Problem description:
Beginning at the line that contains "You are a GUI", repeat each line exactly through the last one of the records below, and leave out the pictures.
----- Extracted entries
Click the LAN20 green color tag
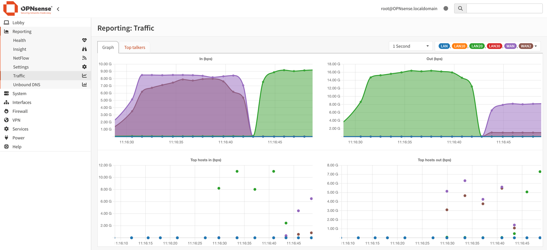547x250 pixels. point(477,46)
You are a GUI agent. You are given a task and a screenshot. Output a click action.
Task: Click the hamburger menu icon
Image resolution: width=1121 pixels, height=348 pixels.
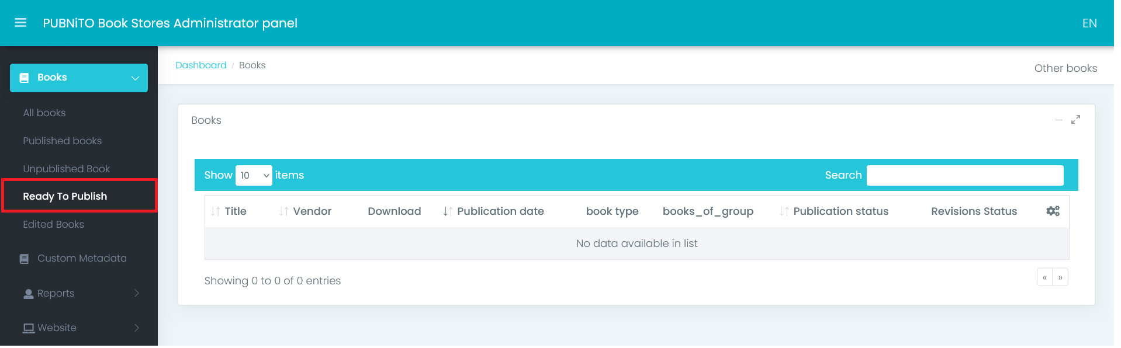click(x=20, y=23)
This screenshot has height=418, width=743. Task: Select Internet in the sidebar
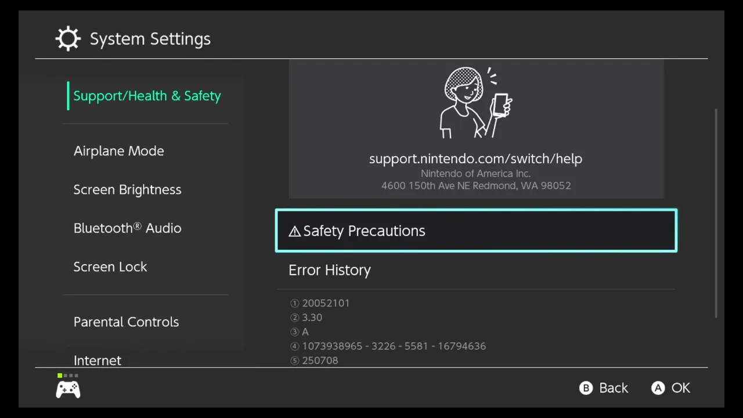[x=98, y=360]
----------
Output below:
You are a GUI agent. You are given a task and a screenshot. Output a click action.
Task: Click the hamburger menu icon
Image resolution: width=1121 pixels, height=348 pixels.
click(x=20, y=23)
This screenshot has height=418, width=743. Task: Select Internet in the sidebar
[x=98, y=360]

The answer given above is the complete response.